- _WRITTEN INSTRUCTION_
Copy every one of the following items word for word, keeping each line as it stands.

## begin ITEMS

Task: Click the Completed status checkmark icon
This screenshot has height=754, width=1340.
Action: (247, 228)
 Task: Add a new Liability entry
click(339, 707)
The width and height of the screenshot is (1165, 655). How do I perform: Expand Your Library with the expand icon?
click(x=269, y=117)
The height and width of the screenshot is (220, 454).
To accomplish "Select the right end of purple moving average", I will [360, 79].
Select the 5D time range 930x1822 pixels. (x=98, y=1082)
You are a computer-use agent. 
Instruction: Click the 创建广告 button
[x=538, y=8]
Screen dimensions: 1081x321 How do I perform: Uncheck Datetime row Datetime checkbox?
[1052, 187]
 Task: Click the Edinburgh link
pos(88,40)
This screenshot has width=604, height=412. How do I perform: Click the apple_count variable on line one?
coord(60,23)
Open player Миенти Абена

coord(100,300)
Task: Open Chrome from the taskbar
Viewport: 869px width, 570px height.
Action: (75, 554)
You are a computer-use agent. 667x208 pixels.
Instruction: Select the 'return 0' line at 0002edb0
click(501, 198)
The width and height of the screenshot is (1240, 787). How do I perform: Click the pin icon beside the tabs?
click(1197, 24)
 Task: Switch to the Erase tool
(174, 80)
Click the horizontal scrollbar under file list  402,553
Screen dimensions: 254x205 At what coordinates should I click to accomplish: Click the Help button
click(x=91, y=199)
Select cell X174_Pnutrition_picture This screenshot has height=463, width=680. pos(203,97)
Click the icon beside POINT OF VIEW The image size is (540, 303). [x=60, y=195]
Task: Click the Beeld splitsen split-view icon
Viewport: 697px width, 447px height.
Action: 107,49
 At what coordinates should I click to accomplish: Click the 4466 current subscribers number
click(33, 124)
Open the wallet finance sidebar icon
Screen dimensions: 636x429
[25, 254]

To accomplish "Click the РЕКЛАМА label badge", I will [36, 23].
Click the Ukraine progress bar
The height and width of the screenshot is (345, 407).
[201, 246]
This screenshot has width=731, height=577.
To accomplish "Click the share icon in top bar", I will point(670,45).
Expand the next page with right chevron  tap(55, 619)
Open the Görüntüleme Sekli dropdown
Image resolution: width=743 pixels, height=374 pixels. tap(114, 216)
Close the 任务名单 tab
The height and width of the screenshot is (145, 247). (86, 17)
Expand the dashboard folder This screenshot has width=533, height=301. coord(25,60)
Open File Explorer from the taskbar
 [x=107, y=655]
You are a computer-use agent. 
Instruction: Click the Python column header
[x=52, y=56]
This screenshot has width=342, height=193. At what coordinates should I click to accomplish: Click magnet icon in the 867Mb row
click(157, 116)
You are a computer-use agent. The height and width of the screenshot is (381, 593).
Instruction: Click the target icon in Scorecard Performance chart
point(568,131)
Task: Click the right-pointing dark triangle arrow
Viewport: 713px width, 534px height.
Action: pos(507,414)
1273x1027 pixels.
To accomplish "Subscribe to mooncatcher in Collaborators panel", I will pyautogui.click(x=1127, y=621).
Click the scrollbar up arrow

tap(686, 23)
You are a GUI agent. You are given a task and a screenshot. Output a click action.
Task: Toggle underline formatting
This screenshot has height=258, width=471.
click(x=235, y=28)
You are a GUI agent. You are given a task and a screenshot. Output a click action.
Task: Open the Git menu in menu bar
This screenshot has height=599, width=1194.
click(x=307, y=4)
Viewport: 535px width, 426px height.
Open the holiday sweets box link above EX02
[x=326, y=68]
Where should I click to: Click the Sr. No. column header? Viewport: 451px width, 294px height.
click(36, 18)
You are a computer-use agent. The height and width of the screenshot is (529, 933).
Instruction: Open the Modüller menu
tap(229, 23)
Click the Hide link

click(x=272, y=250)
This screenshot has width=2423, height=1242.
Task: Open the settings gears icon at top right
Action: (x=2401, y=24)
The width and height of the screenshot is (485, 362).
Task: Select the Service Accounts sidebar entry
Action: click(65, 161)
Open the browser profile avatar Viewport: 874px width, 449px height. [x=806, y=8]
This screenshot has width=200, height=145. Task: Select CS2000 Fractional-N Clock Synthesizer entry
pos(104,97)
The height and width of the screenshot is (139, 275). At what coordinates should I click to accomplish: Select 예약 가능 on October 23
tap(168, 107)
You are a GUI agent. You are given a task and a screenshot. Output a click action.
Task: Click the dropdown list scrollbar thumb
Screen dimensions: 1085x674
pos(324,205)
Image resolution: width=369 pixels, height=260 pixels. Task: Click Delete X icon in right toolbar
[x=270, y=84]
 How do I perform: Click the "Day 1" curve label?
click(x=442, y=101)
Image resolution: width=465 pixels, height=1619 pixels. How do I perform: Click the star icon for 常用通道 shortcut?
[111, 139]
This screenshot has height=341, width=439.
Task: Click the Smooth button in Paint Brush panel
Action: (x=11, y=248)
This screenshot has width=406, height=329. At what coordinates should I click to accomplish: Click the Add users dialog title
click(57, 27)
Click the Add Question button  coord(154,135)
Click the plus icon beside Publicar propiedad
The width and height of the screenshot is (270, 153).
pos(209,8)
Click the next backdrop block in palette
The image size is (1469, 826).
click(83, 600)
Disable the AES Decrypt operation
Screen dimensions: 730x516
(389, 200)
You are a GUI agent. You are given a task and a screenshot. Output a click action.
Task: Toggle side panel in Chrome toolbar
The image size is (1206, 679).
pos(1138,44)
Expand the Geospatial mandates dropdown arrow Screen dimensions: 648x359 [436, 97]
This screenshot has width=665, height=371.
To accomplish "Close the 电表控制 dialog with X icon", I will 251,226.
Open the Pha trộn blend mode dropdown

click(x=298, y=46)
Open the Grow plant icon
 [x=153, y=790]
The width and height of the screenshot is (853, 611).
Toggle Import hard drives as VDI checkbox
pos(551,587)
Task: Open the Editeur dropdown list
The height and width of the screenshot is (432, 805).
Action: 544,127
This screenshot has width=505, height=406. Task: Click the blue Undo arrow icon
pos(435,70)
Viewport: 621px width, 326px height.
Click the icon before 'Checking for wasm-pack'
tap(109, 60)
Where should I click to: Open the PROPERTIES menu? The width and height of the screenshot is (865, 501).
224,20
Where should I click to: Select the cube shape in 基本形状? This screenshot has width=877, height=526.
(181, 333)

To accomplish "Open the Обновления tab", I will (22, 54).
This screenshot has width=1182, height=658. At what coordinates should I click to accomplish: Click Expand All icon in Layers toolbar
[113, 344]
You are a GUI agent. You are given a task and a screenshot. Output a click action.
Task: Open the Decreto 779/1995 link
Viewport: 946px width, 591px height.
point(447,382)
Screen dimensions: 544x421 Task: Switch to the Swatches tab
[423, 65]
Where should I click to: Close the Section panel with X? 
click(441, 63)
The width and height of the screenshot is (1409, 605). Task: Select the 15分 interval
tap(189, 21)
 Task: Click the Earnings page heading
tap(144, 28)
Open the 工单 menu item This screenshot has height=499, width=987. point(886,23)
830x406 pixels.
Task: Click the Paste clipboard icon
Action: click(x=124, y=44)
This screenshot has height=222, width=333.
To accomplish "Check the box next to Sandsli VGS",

## end ITEMS

- _FINAL RESULT_
Task: Click the Completed status checkmark icon
This screenshot has height=754, width=1340.
Action: (247, 228)
 Task: Add a new Liability entry
click(339, 707)
The width and height of the screenshot is (1165, 655). How do I perform: Expand Your Library with the expand icon?
click(x=269, y=117)
The height and width of the screenshot is (220, 454).
To accomplish "Select the right end of purple moving average", I will [360, 79].
Select the 5D time range 930x1822 pixels. (x=98, y=1082)
You are a computer-use agent. 
Instruction: Click the 创建广告 button
[x=538, y=8]
Screen dimensions: 1081x321 How do I perform: Uncheck Datetime row Datetime checkbox?
[1052, 187]
 Task: Click the Edinburgh link
pos(88,40)
This screenshot has width=604, height=412. How do I perform: Click the apple_count variable on line one?
coord(60,23)
Open player Миенти Абена

coord(100,300)
Task: Open Chrome from the taskbar
Viewport: 869px width, 570px height.
Action: (75, 554)
You are a computer-use agent. 667x208 pixels.
Instruction: Select the 'return 0' line at 0002edb0
click(501, 198)
The width and height of the screenshot is (1240, 787). How do I perform: Click the pin icon beside the tabs?
click(1197, 24)
 Task: Switch to the Erase tool
(174, 80)
Click the horizontal scrollbar under file list  402,553
Screen dimensions: 254x205 At what coordinates should I click to accomplish: Click the Help button
click(x=91, y=199)
Select cell X174_Pnutrition_picture This screenshot has height=463, width=680. pos(203,97)
Click the icon beside POINT OF VIEW The image size is (540, 303). [x=60, y=195]
Task: Click the Beeld splitsen split-view icon
Viewport: 697px width, 447px height.
Action: 107,49
 At what coordinates should I click to accomplish: Click the 4466 current subscribers number
click(33, 124)
Open the wallet finance sidebar icon
Screen dimensions: 636x429
[25, 254]

To accomplish "Click the РЕКЛАМА label badge", I will [36, 23].
Click the Ukraine progress bar
The height and width of the screenshot is (345, 407).
[201, 246]
This screenshot has width=731, height=577.
To accomplish "Click the share icon in top bar", I will point(670,45).
Expand the next page with right chevron  tap(55, 619)
Open the Görüntüleme Sekli dropdown
Image resolution: width=743 pixels, height=374 pixels. tap(114, 216)
Close the 任务名单 tab
The height and width of the screenshot is (145, 247). (86, 17)
Expand the dashboard folder This screenshot has width=533, height=301. coord(25,60)
Open File Explorer from the taskbar
 [x=107, y=655]
You are a computer-use agent. 
Instruction: Click the Python column header
[x=52, y=56]
This screenshot has width=342, height=193. At what coordinates should I click to accomplish: Click magnet icon in the 867Mb row
click(157, 116)
You are a computer-use agent. The height and width of the screenshot is (381, 593).
Instruction: Click the target icon in Scorecard Performance chart
point(568,131)
Task: Click the right-pointing dark triangle arrow
Viewport: 713px width, 534px height.
Action: pos(507,414)
1273x1027 pixels.
To accomplish "Subscribe to mooncatcher in Collaborators panel", I will pyautogui.click(x=1127, y=621).
Click the scrollbar up arrow

tap(686, 23)
You are a GUI agent. You are given a task and a screenshot. Output a click action.
Task: Toggle underline formatting
This screenshot has height=258, width=471.
click(x=235, y=28)
You are a GUI agent. You are given a task and a screenshot. Output a click action.
Task: Open the Git menu in menu bar
This screenshot has height=599, width=1194.
click(x=307, y=4)
Viewport: 535px width, 426px height.
Open the holiday sweets box link above EX02
[x=326, y=68]
Where should I click to: Click the Sr. No. column header? Viewport: 451px width, 294px height.
click(36, 18)
You are a computer-use agent. The height and width of the screenshot is (529, 933).
Instruction: Open the Modüller menu
tap(229, 23)
Click the Hide link

click(x=272, y=250)
This screenshot has width=2423, height=1242.
Task: Open the settings gears icon at top right
Action: (x=2401, y=24)
The width and height of the screenshot is (485, 362).
Task: Select the Service Accounts sidebar entry
Action: click(65, 161)
Open the browser profile avatar Viewport: 874px width, 449px height. [x=806, y=8]
This screenshot has width=200, height=145. Task: Select CS2000 Fractional-N Clock Synthesizer entry
pos(104,97)
The height and width of the screenshot is (139, 275). At what coordinates should I click to accomplish: Select 예약 가능 on October 23
tap(168, 107)
You are a GUI agent. You are given a task and a screenshot. Output a click action.
Task: Click the dropdown list scrollbar thumb
Screen dimensions: 1085x674
pos(324,205)
Image resolution: width=369 pixels, height=260 pixels. Task: Click Delete X icon in right toolbar
[x=270, y=84]
 How do I perform: Click the "Day 1" curve label?
click(x=442, y=101)
Image resolution: width=465 pixels, height=1619 pixels. How do I perform: Click the star icon for 常用通道 shortcut?
[111, 139]
This screenshot has height=341, width=439.
Task: Click the Smooth button in Paint Brush panel
Action: (x=11, y=248)
This screenshot has width=406, height=329. At what coordinates should I click to accomplish: Click the Add users dialog title
click(57, 27)
Click the Add Question button  coord(154,135)
Click the plus icon beside Publicar propiedad
The width and height of the screenshot is (270, 153).
pos(209,8)
Click the next backdrop block in palette
The image size is (1469, 826).
click(83, 600)
Disable the AES Decrypt operation
Screen dimensions: 730x516
(389, 200)
You are a GUI agent. You are given a task and a screenshot. Output a click action.
Task: Toggle side panel in Chrome toolbar
The image size is (1206, 679).
pos(1138,44)
Expand the Geospatial mandates dropdown arrow Screen dimensions: 648x359 [436, 97]
This screenshot has width=665, height=371.
To accomplish "Close the 电表控制 dialog with X icon", I will 251,226.
Open the Pha trộn blend mode dropdown

click(x=298, y=46)
Open the Grow plant icon
 [x=153, y=790]
The width and height of the screenshot is (853, 611).
Toggle Import hard drives as VDI checkbox
pos(551,587)
Task: Open the Editeur dropdown list
The height and width of the screenshot is (432, 805).
Action: 544,127
This screenshot has width=505, height=406. Task: Click the blue Undo arrow icon
pos(435,70)
Viewport: 621px width, 326px height.
Click the icon before 'Checking for wasm-pack'
tap(109, 60)
Where should I click to: Open the PROPERTIES menu? The width and height of the screenshot is (865, 501).
224,20
Where should I click to: Select the cube shape in 基本形状? This screenshot has width=877, height=526.
(181, 333)

To accomplish "Open the Обновления tab", I will (22, 54).
This screenshot has width=1182, height=658. At what coordinates should I click to accomplish: Click Expand All icon in Layers toolbar
[113, 344]
You are a GUI agent. You are given a task and a screenshot. Output a click action.
Task: Open the Decreto 779/1995 link
Viewport: 946px width, 591px height.
point(447,382)
Screen dimensions: 544x421 Task: Switch to the Swatches tab
[423, 65]
Where should I click to: Close the Section panel with X? 
click(441, 63)
The width and height of the screenshot is (1409, 605). Task: Select the 15分 interval
tap(189, 21)
 Task: Click the Earnings page heading
tap(144, 28)
Open the 工单 menu item This screenshot has height=499, width=987. point(886,23)
830x406 pixels.
Task: Click the Paste clipboard icon
Action: click(x=124, y=44)
This screenshot has height=222, width=333.
To accomplish "Check the box next to Sandsli VGS",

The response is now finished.